Begin Extract to read
I always say, the biggest mistake that Aaron and I made in our marriage was NOT marrying someone who cooks. We both have TERRIBLE eating habits and no skills when it comes to cooking. I happen to love eating food, I just don’t happen to love creating food. Aaron is one of those people who, if he could, he’d just take a pill in order to get all his nutrition — he has no love of food and hardly any time to eat anyway. If either one of us married someone who knew how/loved to make meals, we’d be so happy. So folks, if you’ve got a partner who loves to cook, CHERISH THEM.
I just came back from an Offbeat Empire work retreat at Ariel’s mom’s property on Bainbridge Island. Part of the deal with the trip was that we would all team up and take turns making each of the meals. As I know there’s no Trader Joe’s on the island, my go-to meal of frozen pizza and pre-packaged salad was NOT going to be a possibility. Barring that, I got NOTHING when it comes to feeding the masses. So I offered this up:
Also, reminder to anyone who is partnered with me — I’m more of a hinderance then a help in the kitchen. So, if you don’t want to have to instruct me like you would a toddler when it comes to making food, I’m MORE than happy to pay for everything we (you) need if you’re more than happy to turn it all into food.
Which then got turned into “useless Megan does all the dishes, while the other, competent, Empire workers created the edibles.”
I was more than happy with that arrangement. I washed and cleaned and, in turn, ate wonderful things like grilled cheese-and-pear finger sandwiches, black beens and homemade tzatziki, and pancakes and dutch babies for breakfast. My stomach gurgles just thinking of it all.
End Extract to read
Begin Extracted material
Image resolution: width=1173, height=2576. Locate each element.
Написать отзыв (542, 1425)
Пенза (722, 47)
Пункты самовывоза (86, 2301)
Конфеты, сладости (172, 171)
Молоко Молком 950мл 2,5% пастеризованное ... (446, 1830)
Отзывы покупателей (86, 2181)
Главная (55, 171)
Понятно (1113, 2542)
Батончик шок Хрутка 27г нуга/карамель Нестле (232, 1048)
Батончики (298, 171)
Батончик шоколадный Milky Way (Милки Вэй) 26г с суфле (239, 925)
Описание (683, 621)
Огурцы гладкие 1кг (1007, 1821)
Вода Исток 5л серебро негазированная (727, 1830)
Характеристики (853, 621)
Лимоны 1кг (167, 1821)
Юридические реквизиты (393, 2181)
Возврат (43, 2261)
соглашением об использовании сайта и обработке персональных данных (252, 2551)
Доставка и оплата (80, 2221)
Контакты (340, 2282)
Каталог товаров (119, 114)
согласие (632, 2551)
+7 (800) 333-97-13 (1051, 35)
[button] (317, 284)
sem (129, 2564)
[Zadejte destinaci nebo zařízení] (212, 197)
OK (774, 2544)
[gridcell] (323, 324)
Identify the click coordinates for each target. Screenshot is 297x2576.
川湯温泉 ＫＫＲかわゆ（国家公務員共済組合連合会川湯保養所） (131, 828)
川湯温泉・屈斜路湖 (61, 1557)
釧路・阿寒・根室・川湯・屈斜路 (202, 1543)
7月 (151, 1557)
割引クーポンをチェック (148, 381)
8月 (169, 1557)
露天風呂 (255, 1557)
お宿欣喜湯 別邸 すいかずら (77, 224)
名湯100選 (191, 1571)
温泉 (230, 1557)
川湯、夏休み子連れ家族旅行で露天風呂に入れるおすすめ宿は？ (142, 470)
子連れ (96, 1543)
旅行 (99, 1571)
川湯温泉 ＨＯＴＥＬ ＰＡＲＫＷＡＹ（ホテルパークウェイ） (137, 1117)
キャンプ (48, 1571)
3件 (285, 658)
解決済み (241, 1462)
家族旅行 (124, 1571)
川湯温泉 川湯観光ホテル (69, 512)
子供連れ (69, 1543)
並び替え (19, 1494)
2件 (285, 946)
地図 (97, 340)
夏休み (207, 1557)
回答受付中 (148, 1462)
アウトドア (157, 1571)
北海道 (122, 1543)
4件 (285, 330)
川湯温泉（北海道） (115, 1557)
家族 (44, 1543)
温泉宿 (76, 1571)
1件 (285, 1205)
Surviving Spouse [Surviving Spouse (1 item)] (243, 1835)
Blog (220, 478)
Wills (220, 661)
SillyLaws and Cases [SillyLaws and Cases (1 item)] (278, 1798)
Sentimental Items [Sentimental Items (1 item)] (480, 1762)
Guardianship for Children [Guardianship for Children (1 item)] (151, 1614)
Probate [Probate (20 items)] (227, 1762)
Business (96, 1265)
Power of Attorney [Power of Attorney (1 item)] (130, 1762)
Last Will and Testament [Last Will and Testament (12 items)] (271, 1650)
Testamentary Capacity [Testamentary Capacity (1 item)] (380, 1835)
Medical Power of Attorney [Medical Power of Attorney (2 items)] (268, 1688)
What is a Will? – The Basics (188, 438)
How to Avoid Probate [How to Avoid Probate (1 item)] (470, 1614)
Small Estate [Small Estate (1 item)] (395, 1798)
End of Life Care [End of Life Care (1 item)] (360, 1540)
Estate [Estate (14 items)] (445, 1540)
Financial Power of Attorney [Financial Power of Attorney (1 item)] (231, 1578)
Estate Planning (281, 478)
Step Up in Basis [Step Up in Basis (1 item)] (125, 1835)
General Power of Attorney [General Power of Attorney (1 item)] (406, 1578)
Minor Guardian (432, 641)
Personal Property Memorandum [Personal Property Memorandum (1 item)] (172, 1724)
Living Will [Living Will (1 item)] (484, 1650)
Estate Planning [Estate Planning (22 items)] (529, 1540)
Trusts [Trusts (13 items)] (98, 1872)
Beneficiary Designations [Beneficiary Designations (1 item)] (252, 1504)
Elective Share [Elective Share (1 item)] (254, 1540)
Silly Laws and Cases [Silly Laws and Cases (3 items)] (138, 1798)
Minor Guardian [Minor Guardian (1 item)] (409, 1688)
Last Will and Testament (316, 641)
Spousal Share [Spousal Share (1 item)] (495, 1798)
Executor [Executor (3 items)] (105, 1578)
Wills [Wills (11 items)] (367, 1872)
End Extracted material
● **Problems to solve**
• a. In the post about not knowing how to cook, where was the Offbeat Empire work retreat held?
• b. Extend the blog post about being hopeless in the kitchen, picking up right after its final sentence.

● **The responses**
• a. It was held at Ariel's mom's property on Bainbridge Island.

• b.
Once home from the trip, Ariel contacted me with an idea for an Offbeat Home post…
Ariel: Basically, CAN THIS PACKAGED FOOD NON-COOKING PERSON SURVIVE WITHOUT PACKAGED FOOD FOR ONE WEEK?
Cat provides meal plans/recipes for you.
Megan: HA!
Ariel: You document your experience.
Megan: that would be hilarious.
i would totally try that
And so it’s looking like, starting next week, I will be totally trying that! I’m going from eating like this (and, yes, this is seriously my meal plan EVERY DAY unless I go out to eat)…
On Day 2 of cooking challenge, I plan to load Megan up on cheese, strawberries, and dark chocolate. It's good-for-you food, but only if you... Read more
- Breakfast: toast
- Lunch: pre-packaged salad or turkey sandwich
- Dinner: frozen pizza or frozen beef and broccoli
…to something like this:
- Breakfast: Spicy scrambled eggs for two!
- Lunch: Cheesy crunchy sandwich and a sweet potato!
- Snack: Cookie break!
- Dinner: Spinach and parm risotto with an apple nut salad and for dessert ICE CREAM!
Cat’s rules are:
- Three meals + 1 snack + 1 sweet/dessert each day
- Prep time must be less than 30min
- Work within the five-or-fewer ingredient rule for packaged foods
I’m thinking that if Aaron or Coco (or anyone else that knows how to run a camera and possibly edit!?) are around while I’m attempting this experiment, I’ll have them capture video. Because that way, even if I fail at my meal attempts, at least will get some HILARIOUS footage. Possibly including panicked shopping trips? Me no likey shopping.
So stay tuned to see if this will be the best or WORST idea in Offbeat Home history!
You can do this Megan! I swear to you, cooking is NOT rocket science. It can be very simple and very gratifying to feed yourself and those you love. Maybe you’ll get “hooked on cooking” heee hee…”hooked on cooking worked for ME” lolol
I pitched this idea to Megan for two reasons:
1. It’ll make for funny & relevant posts
2. At the retreat, when talking about her food intake she said (AND I QUOTE) “I’m basically dying slowly via frozen pizza.” Every time she ate real, whole food that someone had prepared she was like, “I think this is the most amazing food I have ever eaten.” (We’re talking beans & rice, people. Not fancy stuff.) This was genuinely sad.
SAVE MEGAN FROM THE FROZEN PIZZA THAT IS KILLING HER!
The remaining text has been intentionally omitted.